The Singapore Flying College fleet consists of the following aircraft:
| Aircraft | Total |
| Cessna 172S G1000 | 7 |
| Cessna 172R G1000 | 9 |
| Piper PA-44 Seminole | 2 |
| Simulators | 2 |

SFC uses EFIS-equipped Cessna 172s for primary flight training and the Piper PA-44 Seminole for the multi-engine phase.

Historically, SFC used to operate Cessna 152 aircraft out of Seletar Airport. These were phased out by April 2010 and replaced by the Cessna 172. In Jandakot, cadets used to fly the Beechcraft Bonanza as an interim trainer between the Cessna 172 and Beechcraft Baron phases.
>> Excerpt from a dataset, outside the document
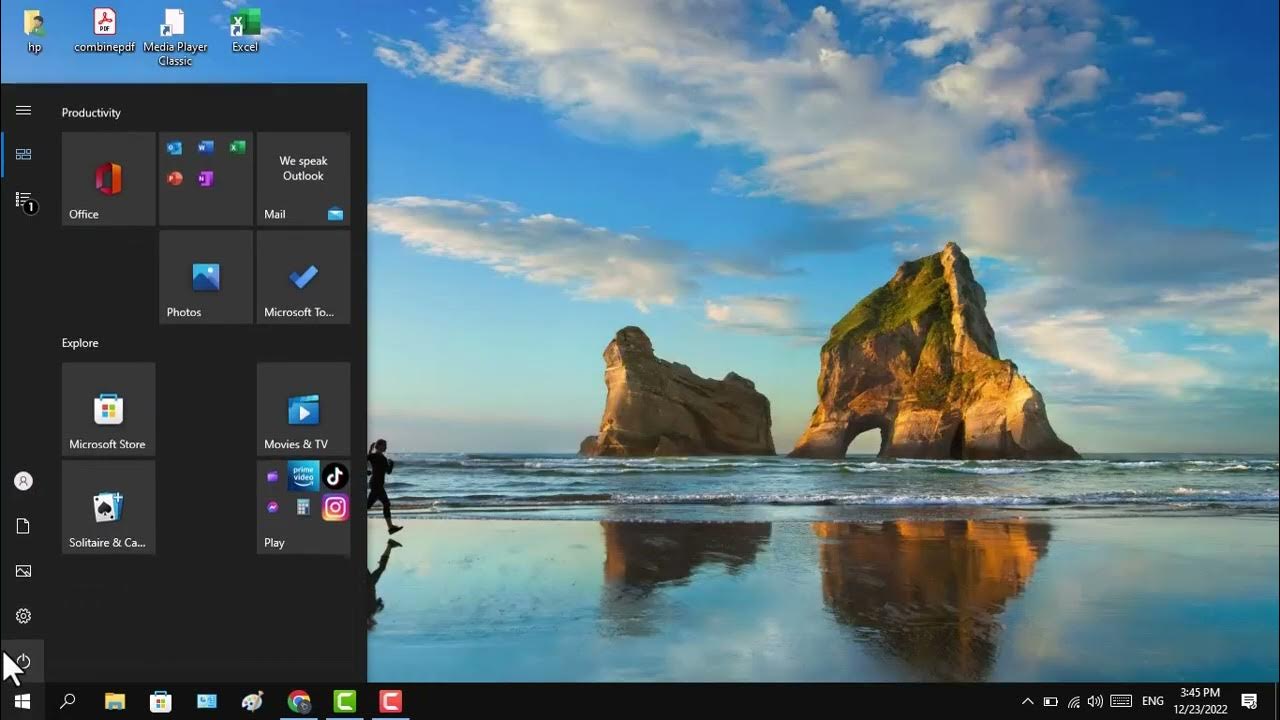
Task: Expand the Start menu hamburger button
Action: pos(23,110)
Advanced Flight Training (AFT) was previously conducted on light jets to give cadet pilots an introduction to jet and multi-crew operations.

Initially, the Learjet 31 was based out of Changi Airport. In July 1997, one such plane crashed in Ranong, Thailand, which resulted in the deaths of the cadet and his instructor. This prompted the company to replace it with the Learjet 45, which came equipped with Ground Proximity Warning System. The training base was relocated to Sunshine Coast Airport at Maroochydore in 2002. In 2010, the Learjet 45s were replaced by the Cessna Citation Mustang C510s.

In July 2013, the decision was made by the Singapore Airlines Group to scrap the AFT phase and conduct the Multi-Crew Cooperation/Jet Conversion Course as well as line training in Level-D Simulators at SIA Training Centre instead. All jet trainers have been phased out.